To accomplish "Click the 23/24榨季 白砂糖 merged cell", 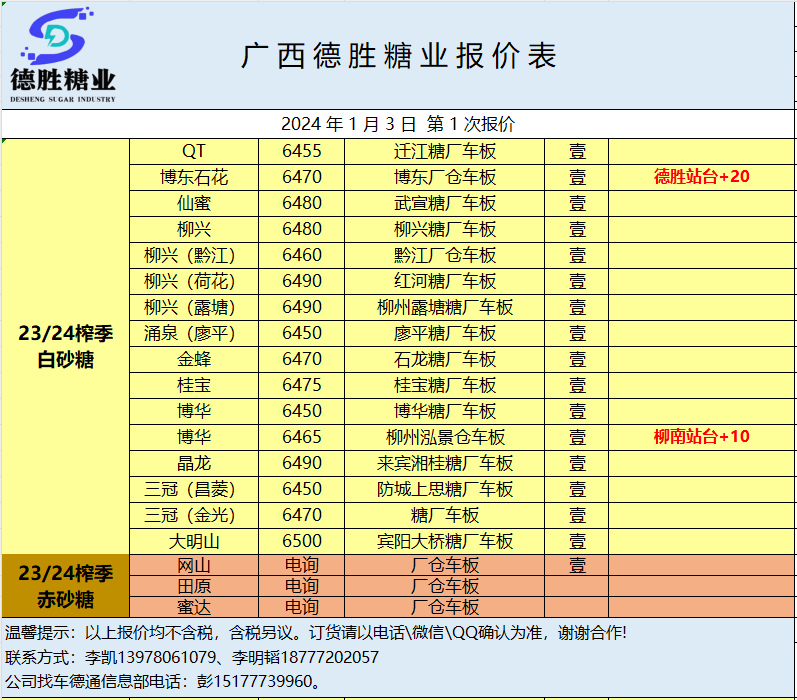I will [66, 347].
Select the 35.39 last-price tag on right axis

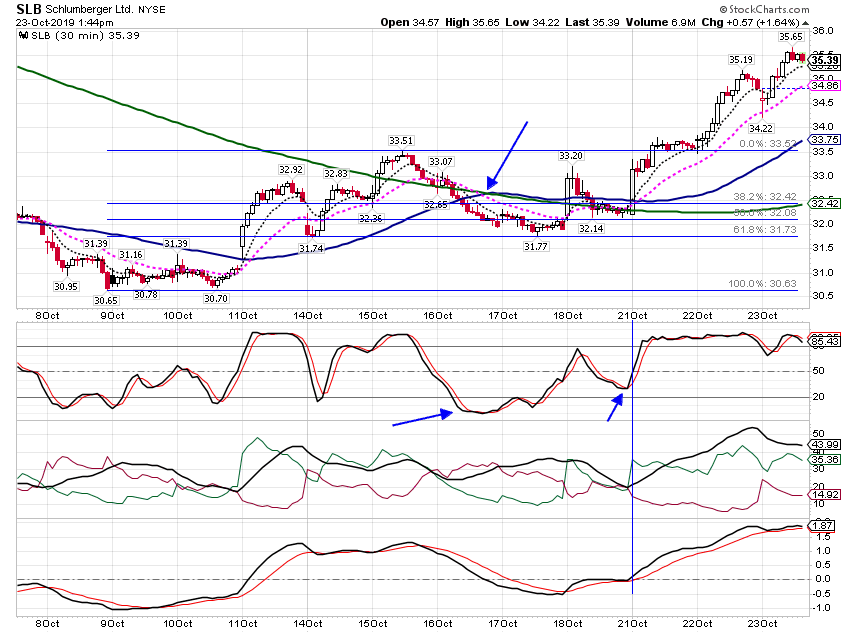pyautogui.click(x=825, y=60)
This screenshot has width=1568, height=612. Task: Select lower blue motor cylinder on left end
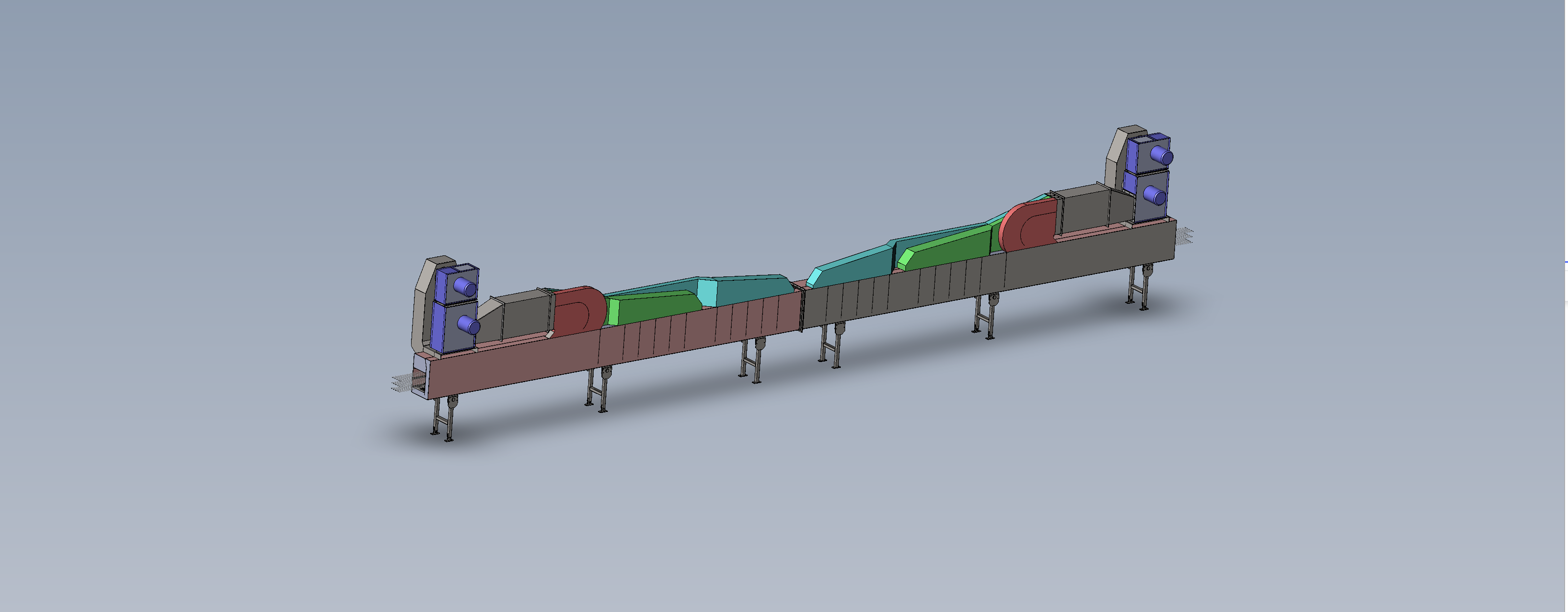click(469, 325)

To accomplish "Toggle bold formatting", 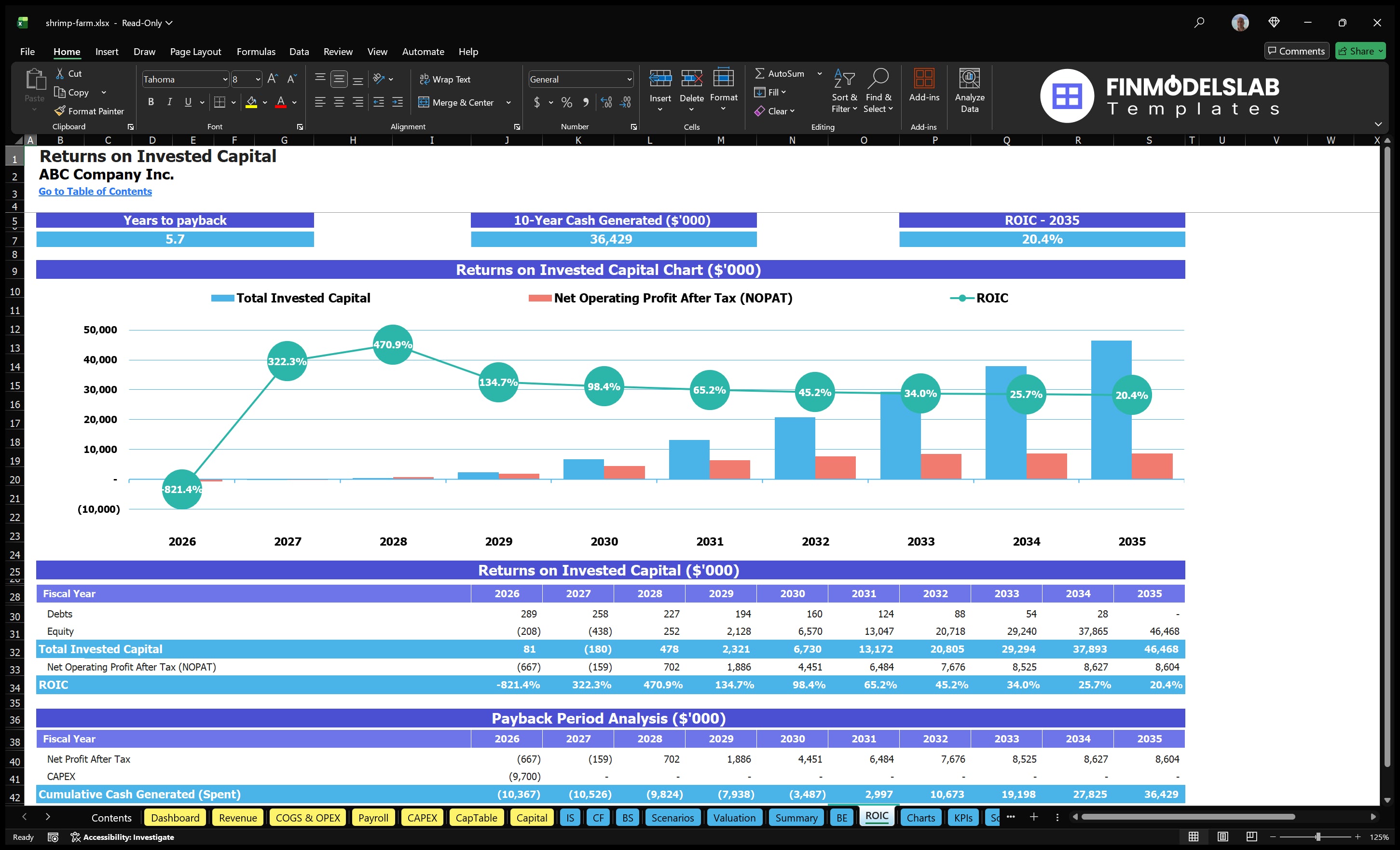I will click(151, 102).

* * *

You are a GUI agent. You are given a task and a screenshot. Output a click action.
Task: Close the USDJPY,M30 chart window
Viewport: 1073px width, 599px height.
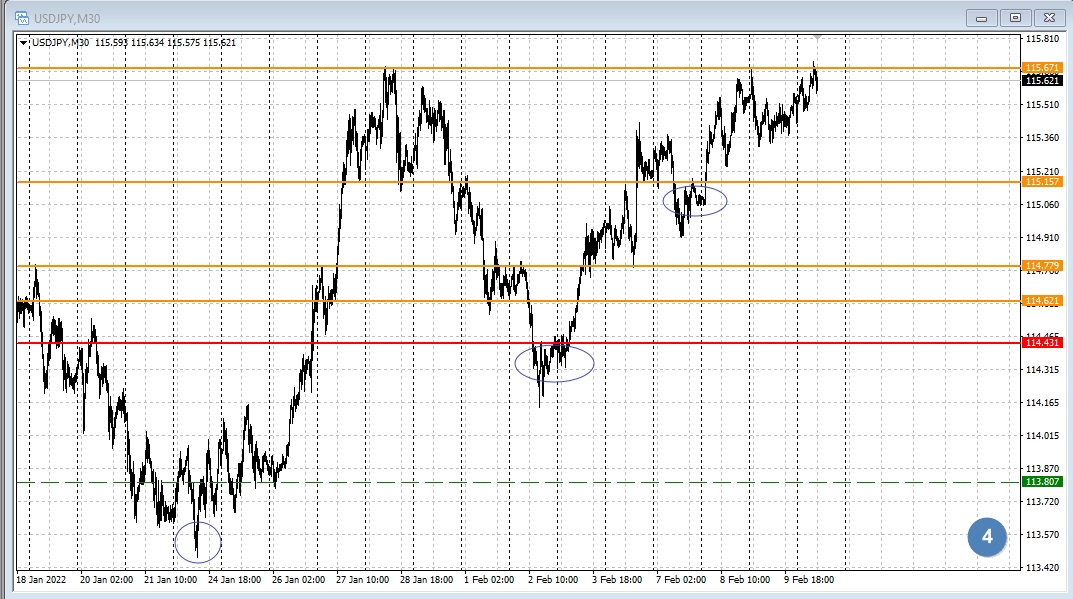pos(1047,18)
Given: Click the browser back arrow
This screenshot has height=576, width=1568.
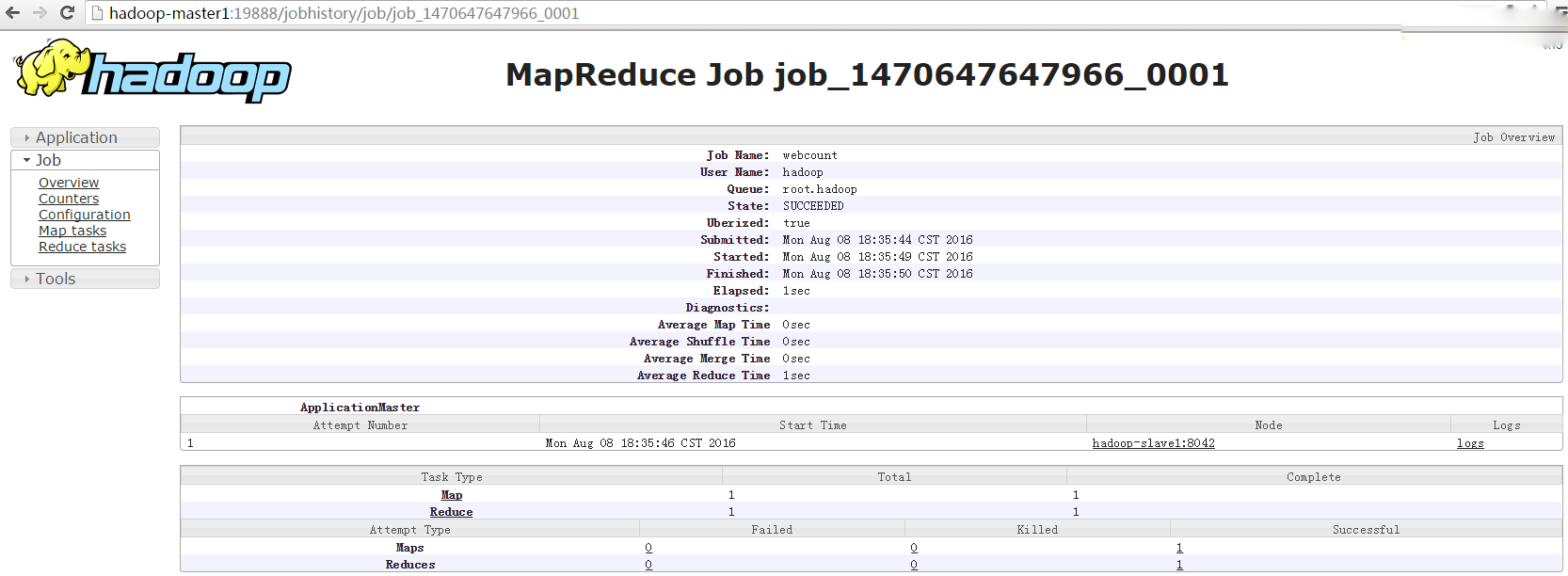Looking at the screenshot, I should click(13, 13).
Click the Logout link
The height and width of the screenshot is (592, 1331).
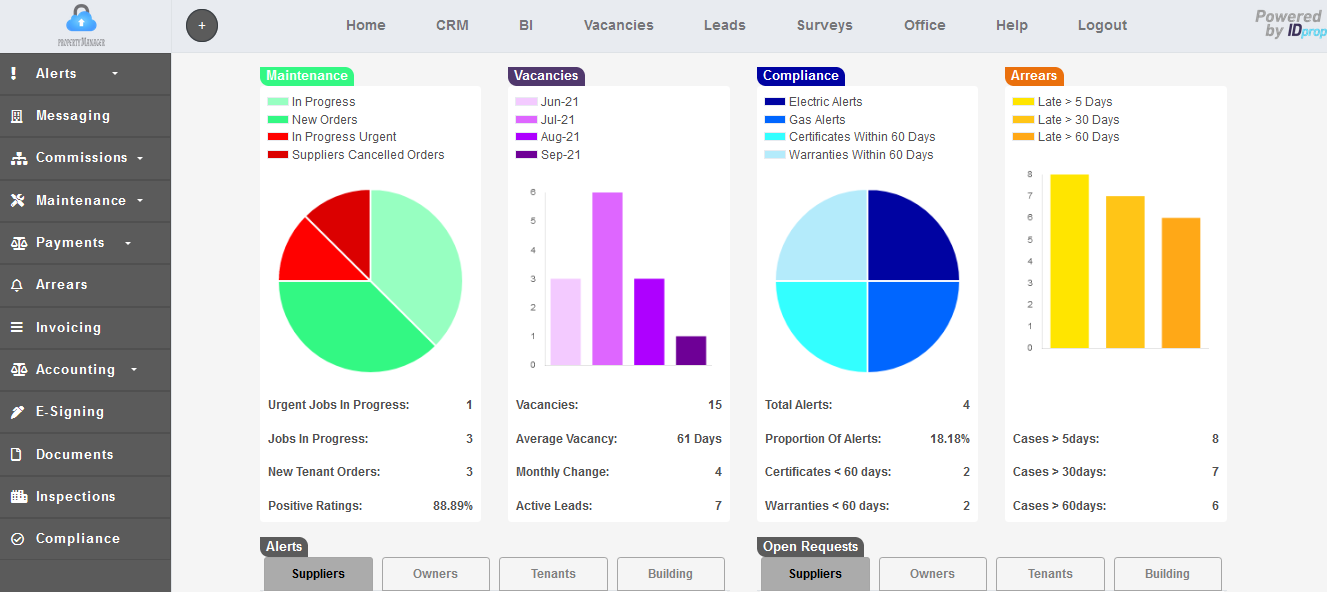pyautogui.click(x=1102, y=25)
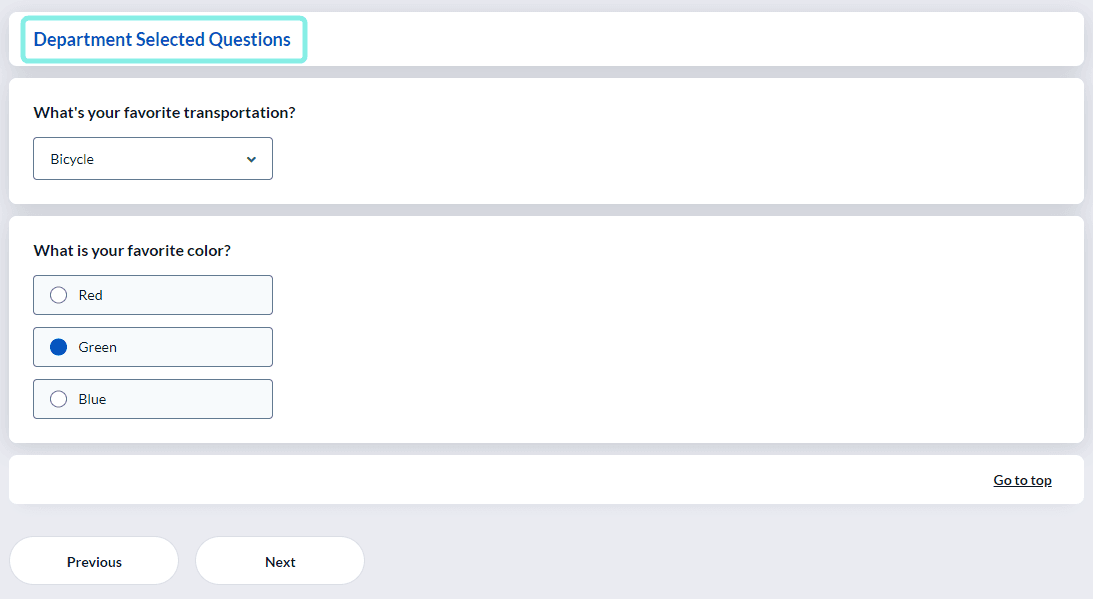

## Exercise prompt
Rewrite the records from the line containing "Click the Logout link" through the line containing "pyautogui.click(x=1102, y=25)", replacing "Logout link" with "Sign Out button" and changing nothing else. Leave the pictures out of your answer.

## Finished answer
Click the Sign Out button
The height and width of the screenshot is (592, 1331).
pyautogui.click(x=1102, y=25)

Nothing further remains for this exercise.